A wingback duo of Kimmich and the returning Jonas Hector. A flexible core of Toni Kroos and Leon Goretzka. Thomas Müller playing a fluid link role alongside the more dynamic Marco Reus, with specialist striker Timo Werner up top. Der Raumdeuter, der Sprinter und der Killer.
Many fans would be happy with this lineup. Sami Khedira, woefully short of pace and cumbersome against Mexico, replaced by Goretzka. The talented yet capricious Mesut Özil also benched, making way for the more dynamic Reus. One gets the feeling, however, that the Maharishi Jogi will look to compromise. After all, he has said that he will stick to his principles, harsh words and tough team discussions regardless. Will he really drop Özil?
Der Hammer has a shot
In what might be a worrying prediction, former player and now ARD Sportschau pundit Thomas Hitzlsperger presented the following lineup:
Mats Hummels wird sehr wahrscheinlich mit Halswirbelproblemen ausfallen.
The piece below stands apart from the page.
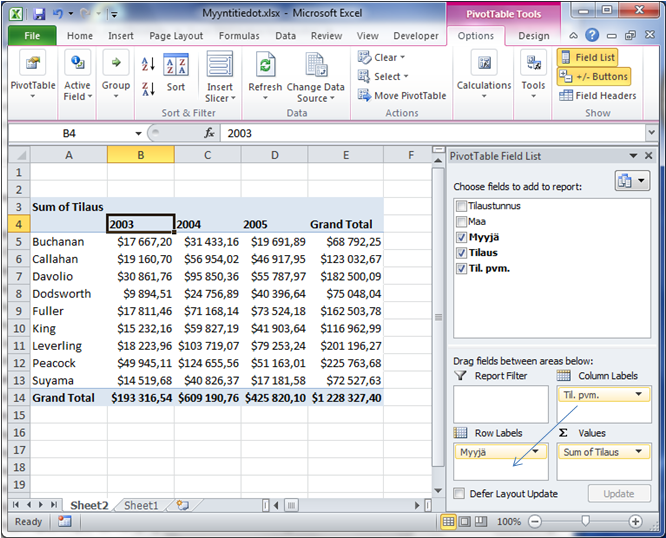Enable the Tilaustunnus field checkbox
Zweites Gruppenspiel: Deutschland gegen Schweden. In Sachen Aufstellung erwartet unser Experte Thomas Hitzlsperger ein paar Veränderungen gegenüber dem Mexiko-Spiel. Und Ihr? pic.twitter.com/qtR4mH5xzD
— Sportschau (@sportschau) June 22, 2018
We can see the Dreierkette. A good start. Hitzlsperger was not to know at the time about Hummels, but the basics are fine. I’d put the taller Süle in the middle of the back three, but that is a minor quibble. Hector and Kimmich out on the midfield flanks. Check.
Then it gets a little strange. Hitzlsperger drops Khedira, but has İlkay Gündoğan alongside Kroos. I am not sure if this is the right solution. There was a distinct lack of energy and bite in the middle of the pitch against Mexico, and I am not sure if Gündoğan can provide that. He is a cultured player, but one who is far too similar in style and approach to the languid conductor Kroos. It is Goretzka all the way for me. Even Sebastian Rudy.
Further up, Der Hammer has Reus and Özil, sitting behind Müller. Again, I am not sure if this would be the most effective combination. On paper, we have a heady mix of speed and guile. In reality, it is all a little lightweight.
As for having Müller up top, we all know how that went at the Euros two years ago. Müller may be wasted on the right, but there is no evidence to suggest that having him as the single striker – or even a false nine – has ever really worked. We have a genuine striker in Werner. Let’s use him. Yes, he had a poor day against Mexico, but we all know what he can do. With Müller as a link man and Reus providing pacy overlaps, we could see something special.